Seventy-five percent of patients with blastic plasmacytoid dendritic cell neoplasm (BPDCN) who were treated with the antibody-drug conjugate (ADC) pivekimab sunirine (PVEK) had a complete response, according to new data from the Phase I/II multicenter international CADENZA trial led by researchers at The University of Texas MD Anderson Cancer Center.

The findings were published in the Journal of Clinical Oncology. The study was led by principal investigator and corresponding author Naveen Pemmaraju, M.D., professor of Leukemia, and senior author Naval Daver, M.D., professor of Leukemia.

“These strong, durable response results offer hope to BPDCN patients with limited treatment options,” Pemmaraju said. “An effective and safe frontline treatment for patients would be practice-changing, and these positive results suggest that PVEK should be considered a potential standard treatment for BPDCN patients.”

Early data from the trial were presented at the 67th American Society of Hematology (ASH) Annual Meeting and Exposition. In addition, data were shared at the 2025 American Society of Clinical Oncology Annual Meeting.

Understanding a rare aggressive cancer

BPDCN is a rare, aggressive blood cancer that affects multiple organs, including a patient’s skin, bone marrow, and lymph nodes, which makes diagnosis and treatment complex.
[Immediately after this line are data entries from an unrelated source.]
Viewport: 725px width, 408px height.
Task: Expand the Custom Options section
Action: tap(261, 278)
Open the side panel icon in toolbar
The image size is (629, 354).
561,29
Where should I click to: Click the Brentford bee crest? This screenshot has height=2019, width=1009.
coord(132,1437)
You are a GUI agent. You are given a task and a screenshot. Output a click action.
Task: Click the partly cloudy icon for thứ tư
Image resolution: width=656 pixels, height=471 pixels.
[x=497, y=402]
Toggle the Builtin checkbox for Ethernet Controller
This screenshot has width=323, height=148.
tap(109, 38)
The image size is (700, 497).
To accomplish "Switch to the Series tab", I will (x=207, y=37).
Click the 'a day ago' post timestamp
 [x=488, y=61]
The disease is difficult to treat because of its hybrid nature, having elements of both lymphoid and myeloid malignancies, according to Pemmaraju. In addition, the disease can frequently mimic other related blood cancers or present alongside them.
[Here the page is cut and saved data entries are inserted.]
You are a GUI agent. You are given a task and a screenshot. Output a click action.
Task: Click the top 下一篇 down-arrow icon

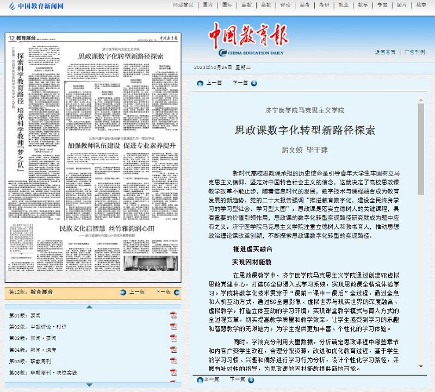pyautogui.click(x=254, y=83)
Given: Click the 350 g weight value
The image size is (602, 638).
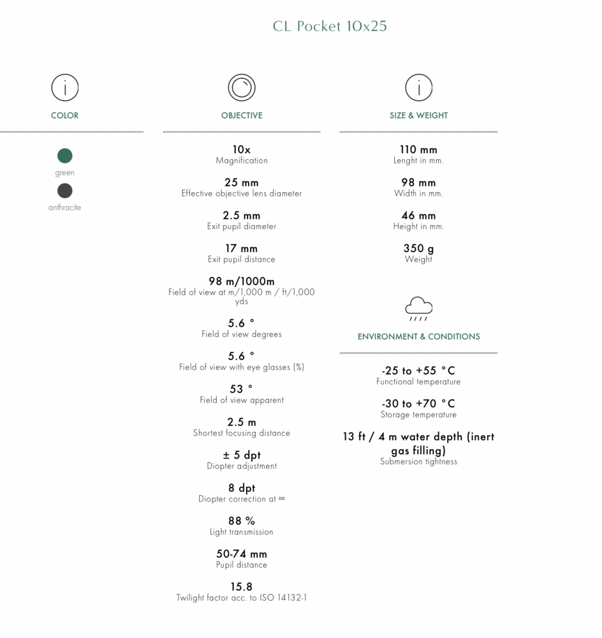Looking at the screenshot, I should 419,249.
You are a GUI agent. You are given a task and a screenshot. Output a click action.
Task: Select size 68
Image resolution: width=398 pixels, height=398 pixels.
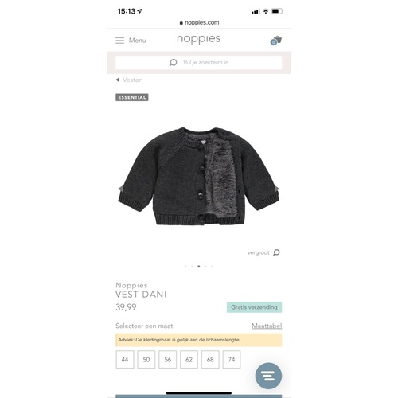[210, 360]
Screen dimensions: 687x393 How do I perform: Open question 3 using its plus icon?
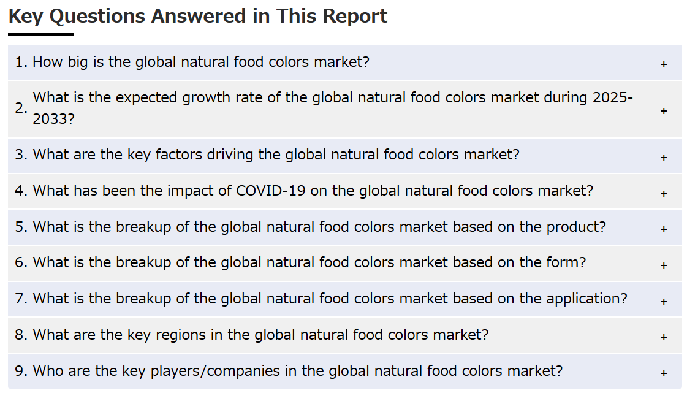coord(663,158)
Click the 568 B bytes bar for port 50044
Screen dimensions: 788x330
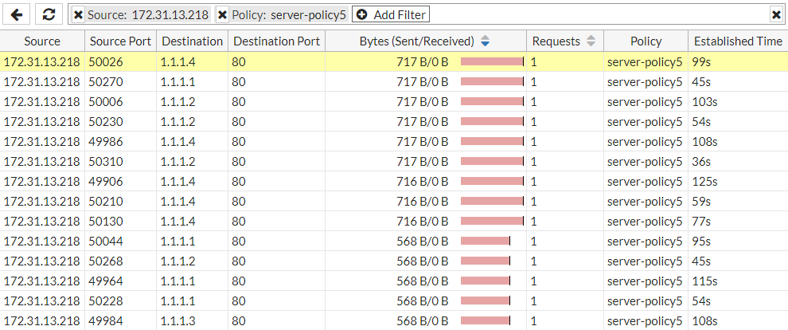485,241
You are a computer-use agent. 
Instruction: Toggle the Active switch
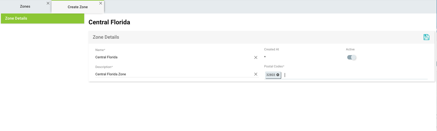click(x=352, y=57)
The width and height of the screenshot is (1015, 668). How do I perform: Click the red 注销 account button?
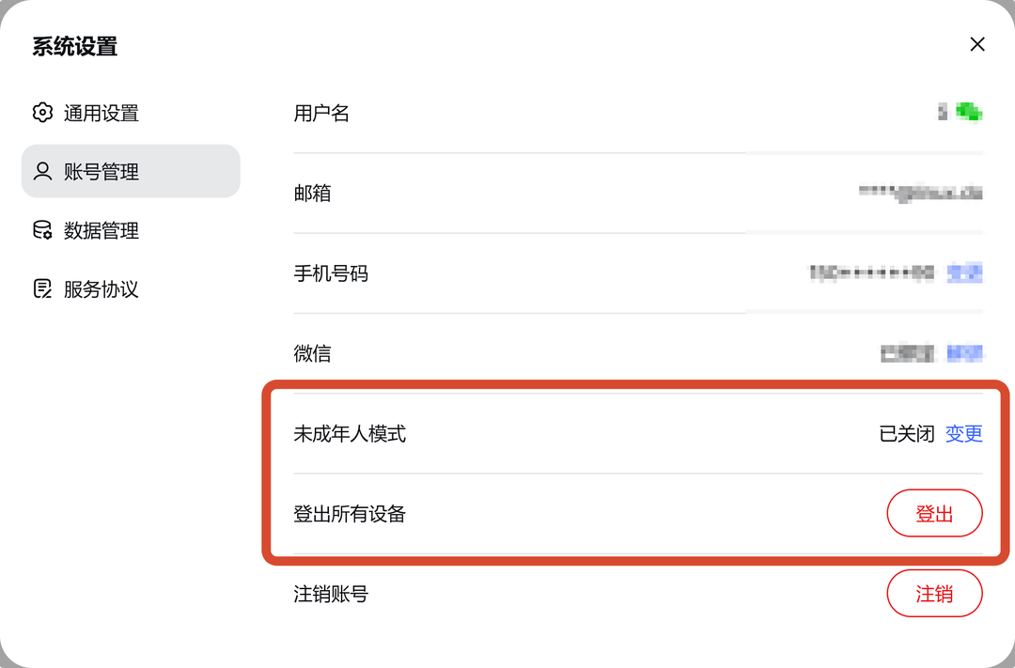pos(934,594)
The current standard of care for patients with BPDCN includes treatment with tagraxofusp-erzs, which targets CD123 found at high levels on certain cancer cells, including BPDCN. In 2018, researchers from MD Anderson led the clinical development to advance tagraxofusp-erzs toward Food and Drug Administration approval.
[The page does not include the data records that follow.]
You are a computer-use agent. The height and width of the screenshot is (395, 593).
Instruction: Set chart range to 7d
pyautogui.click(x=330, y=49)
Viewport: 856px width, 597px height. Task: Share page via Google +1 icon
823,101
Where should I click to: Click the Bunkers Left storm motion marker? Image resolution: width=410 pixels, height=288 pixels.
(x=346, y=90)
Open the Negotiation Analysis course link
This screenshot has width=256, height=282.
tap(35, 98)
PVEK is a next-generation CD123-targeted treatment. CD123 is overexpressed in the disease, leading to other therapeutic targets not working. PVEK delivers the therapeutic drug directly to cancer cells by targeting CD123 on the surface of BPDCN cells, resulting in rapid cancer cell death with limited targeting of healthy tissue.

Trial design, responses and survival

A total of 84 patients were treated as part of the trial. Of these, 33 patients received PVEK as a frontline treatment and 51 had relapsed or refractory disease. Eleven patients in the frontline treatment group had prior or concurrent cancer diagnoses in addition to BPDCN, making their treatment more complex and challenging.

For the frontline-treated patients, the overall response rate was 85%, and the median overall survival was 16.6 months. Eight of these patients proceeded to a stem-cell transplant, which is the only established curative option for BPDCN and is generally associated with improved survival in BPDCN. Patients with relapsed or refractory disease had an overall response rate of 35% and a median overall survival of 5.8 months.

Safety profile and future directions

Side effects were manageable overall, including peripheral edema and infusion-related reactions. The study’s overall efficacy suggests that PVEK could offer a valuable new option for patients with difficult-to-treat BPDCN.

Researchers at MD Anderson also are investigating the use of PVEK in combination approaches to treat frontline acute myeloid leukemia (AML).

“We are encouraged by what we are seeing in the treatment of BPDCN, and early results also indicate encouraging efficacy in frontline AML, including in combination approaches, as presented at the 2025 ASH Annual Meeting,” Daver said.